# possible norms of prime ideals in the class group of $K=\mathbb{Q}(\sqrt{-21})$

I have an example in my notes where we try to compute the class group of the quadratic field $K=\mathbb{Q}(\sqrt{-21})$. My notes then proceed to evaluate the Minkowsk's bound< $\lambda(\sqrt{-21})$ which turns out to be 6. Therefore we know every ideal class has as a representative a prime ideal with a norm at most 6. My notes then claim that the only possible norms for those prime ideals must be 2 3 and 5. It's not clear to me why this should be true. I am aware that the norm of a prime ideal must be a prime power so I guess $4=2^2$ is a possible representative as well. Am I missing out something here does it have something to do with the fact that 2 is ramified in $\mathcal{O}_K$?

Thanks in advance

• You're right. Two is ramified, so there cannot be prime ideals of norm $4$. I'm not too well versed here, but I usually think of Minkowski's bound as a tool for giving a list of rational primes to be checked. Any prime powers will then be included along the way. Admittedly it is a useful sounding idea to not need to worry about some of the primes with non-trivial inertia. – Jyrki Lahtonen Apr 21 '16 at 13:27
• Thanks for your comment but I am not sure how exactly 2 being ramified implies that there cannot exist prime ideals of norm 4. Can you elaborate a bit? – TheGeometer Apr 21 '16 at 13:34
• @TheGeometer $2$ being ramified means that $2$ splits as $\mathfrak p^2$ in $\mathcal O_K$. $\mathfrak p$ is the only prime ideal with norm a power of $2$, and its norm must be $2$. – Mathmo123 Apr 21 '16 at 13:36
• The key thing you may have been missing is that this a quadratic extension. The $n=efg$ business leaves very few choices, when $n=2$. Here $e=2$ means that $f=1$, so $2^2$ cannot be a norm of a prime ideal. With a higher degree extension (possible non-Galois), there are more choices. – Jyrki Lahtonen Apr 21 '16 at 13:39

## 1 Answer

You're right that prime ideals can have prime powers for norms, but if a prime in $$\mathbb Z$$ does not ramify or split in an extension, its corresponding ideal is irrelevant to the class number computation.

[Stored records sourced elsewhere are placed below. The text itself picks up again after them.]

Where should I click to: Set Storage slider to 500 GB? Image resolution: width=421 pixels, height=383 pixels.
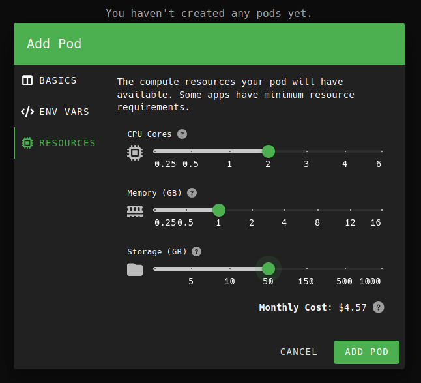[x=345, y=269]
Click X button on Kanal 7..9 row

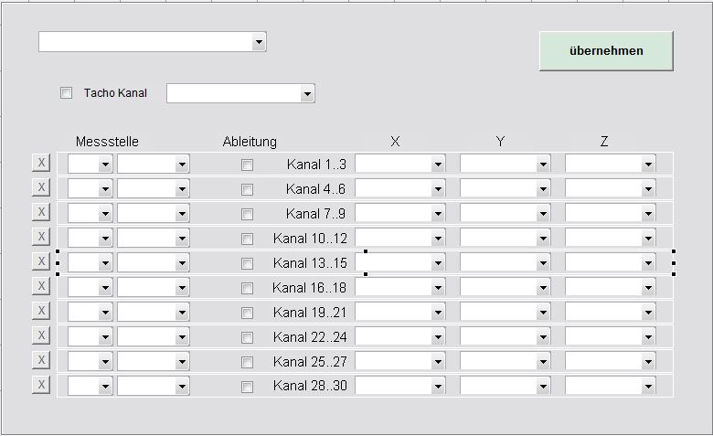(40, 212)
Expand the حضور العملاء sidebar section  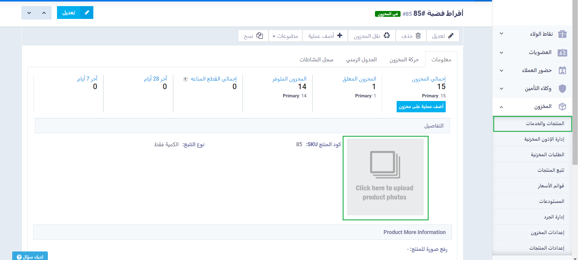pos(501,70)
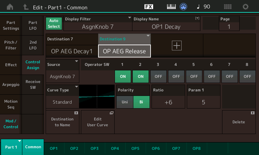Open the utility gear icon
Viewport: 259px width, 155px height.
(x=246, y=6)
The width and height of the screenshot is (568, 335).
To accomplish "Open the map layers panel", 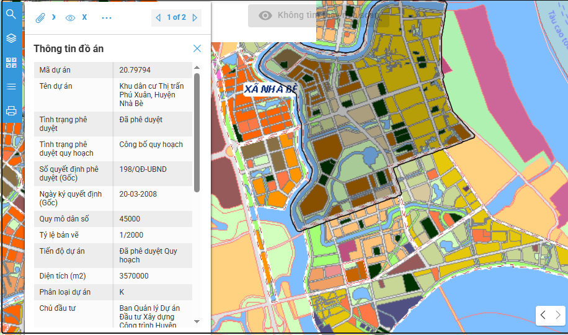I will 11,38.
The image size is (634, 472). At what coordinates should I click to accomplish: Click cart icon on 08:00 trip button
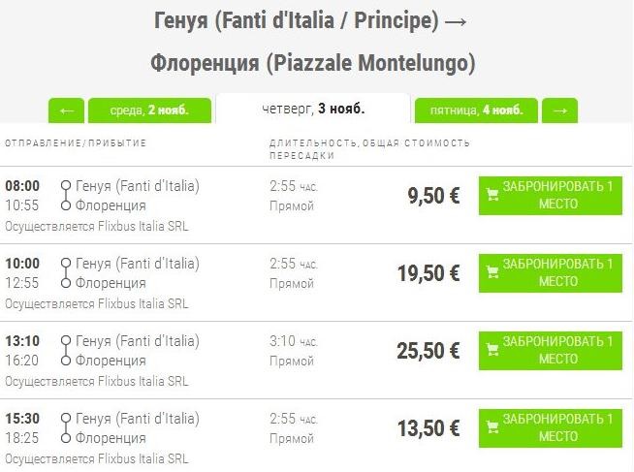coord(492,195)
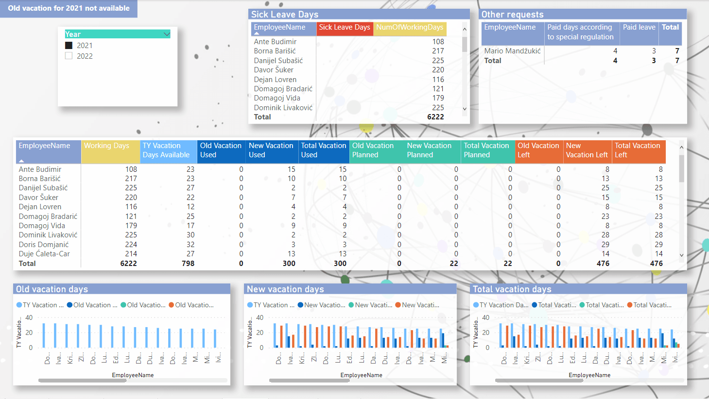Click scroll-down arrow in Sick Leave Days table
The height and width of the screenshot is (399, 709).
[465, 109]
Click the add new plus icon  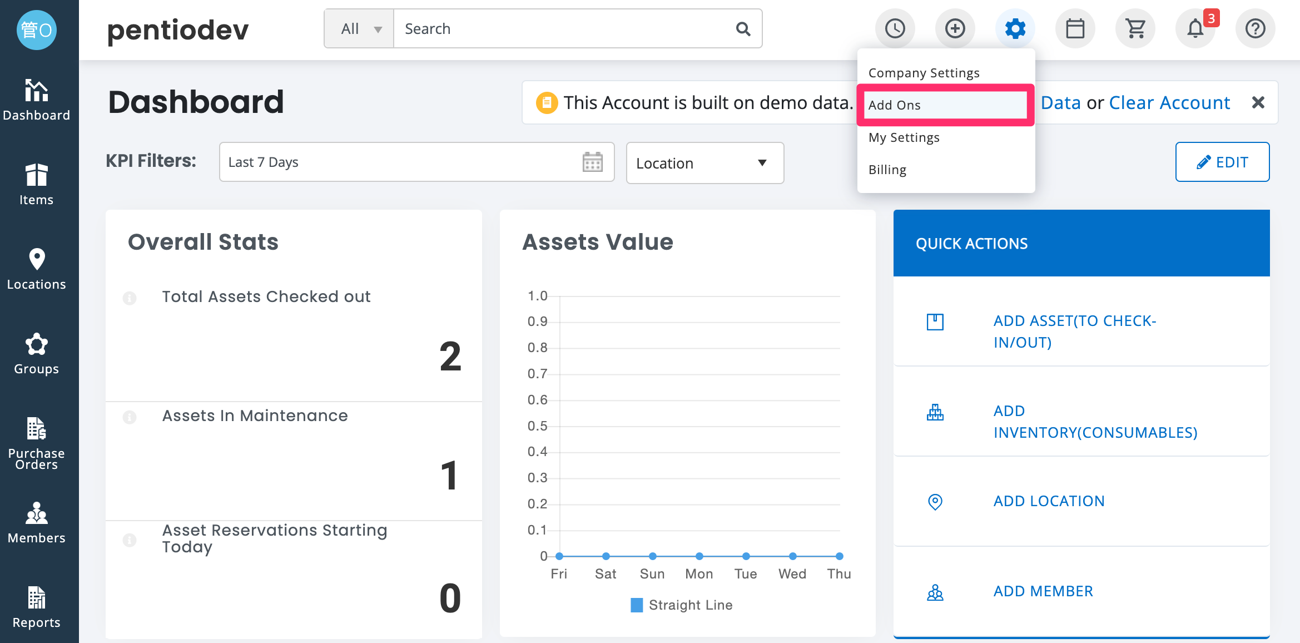(955, 28)
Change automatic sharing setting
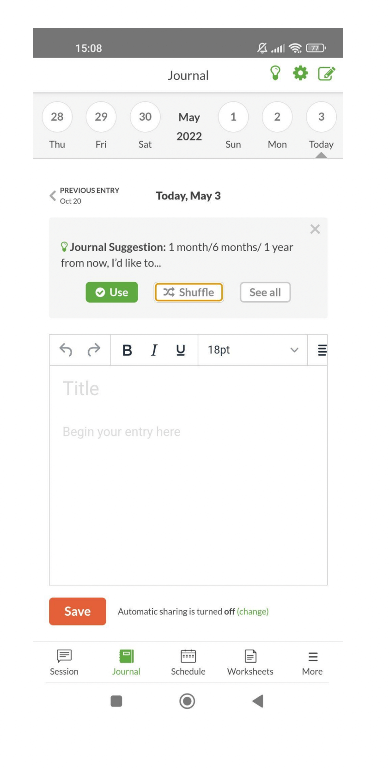 point(252,611)
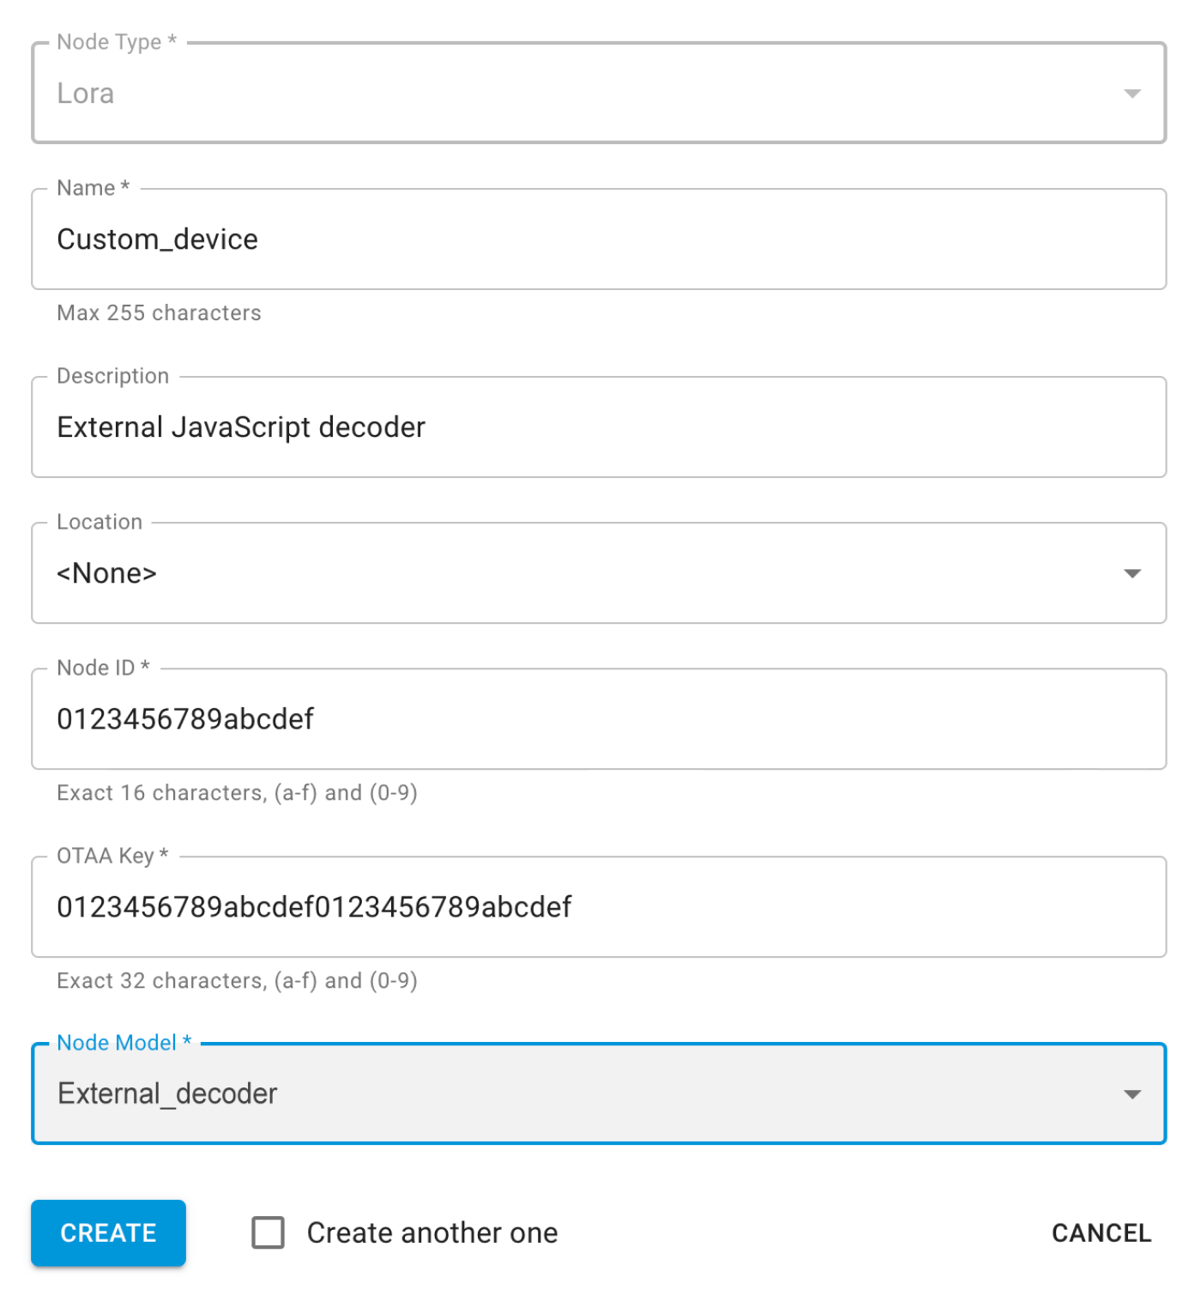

I ask you to consider for a minute the case of 2 in $$K = \mathbb Q(\sqrt{-35})$$. The ideal $$\langle 2 \rangle$$ might be divisible by $$\langle 2, 1 + \sqrt{-35} \rangle$$. However, assigning $$\theta = \frac{1}{2} + \frac{\sqrt{-35}}{2},$$ which is an algebraic integer on account of the polynomial $$x^2 - x + 9$$, we readily see that $$1 + \sqrt{-35} = 2 \theta$$. Although $$2 \nmid \theta$$, obviously 2 does divide 2.

This suggests that 2 is prime, and not merely irreducible, in this domain. Of course $$\mathcal O_{\mathbb Q(\sqrt{-35})}$$ has class number greater than 1, since, for example, $$\langle 3 \rangle = \langle 3, 1 - \sqrt{-35} \rangle \langle 3, 1 + \sqrt{-35} \rangle$$. The norm of 2 is unnecessary for making this determination.

Now getting back to $$\mathcal O_{\mathbb Q(\sqrt{-21})}$$ and reassigning $$\theta = \frac{1}{2} + \frac{\sqrt{-21}}{2},$$ we see that $$\theta$$ is an algebraic number but not an algebraic integer since the relevant polynomial is $$2x^2 - 2x + 11$$. Thus $$2 \mid (1 - \sqrt{-21})(1 + \sqrt{-21})$$ but 2 divides neither of $$1 \pm \sqrt{-21}$$.

And since $$(1 - \sqrt{-21}) \in \langle 2, 1 + \sqrt{-21} \rangle$$ (and likewise $$(1 + \sqrt{-21}) \in \langle 2, 1 - \sqrt{-21} \rangle$$), we conclude $$\langle 2 \rangle = \langle 2, 1 + \sqrt{-21} \rangle^2$$, and hence $$\mathcal O_{\mathbb Q(\sqrt{-21})}$$ is not a prinicpal ideal domain and must have class number greater than 1.

It is easy to see that 3 ramifies with a corresponding non-principal ideal, and 25 has two distinct factorizations, but the norm of $$\langle 5, 2 \pm \sqrt{-21} \rangle$$ is still 5, right? I'm asking, so correct me if I'm wrong.

So, once again, the norm of 2 has turned out to be irrelevant to the class number computation. I figure that in a biquadratic domain like for $$K = \mathbb Q(\root 4 \of 5)$$ this might be much more fun, since the primes under the bound might ramify or split at the intermediate rings but not all the way down. Or would that be up? Depends on how you want to visualize it, I suppose.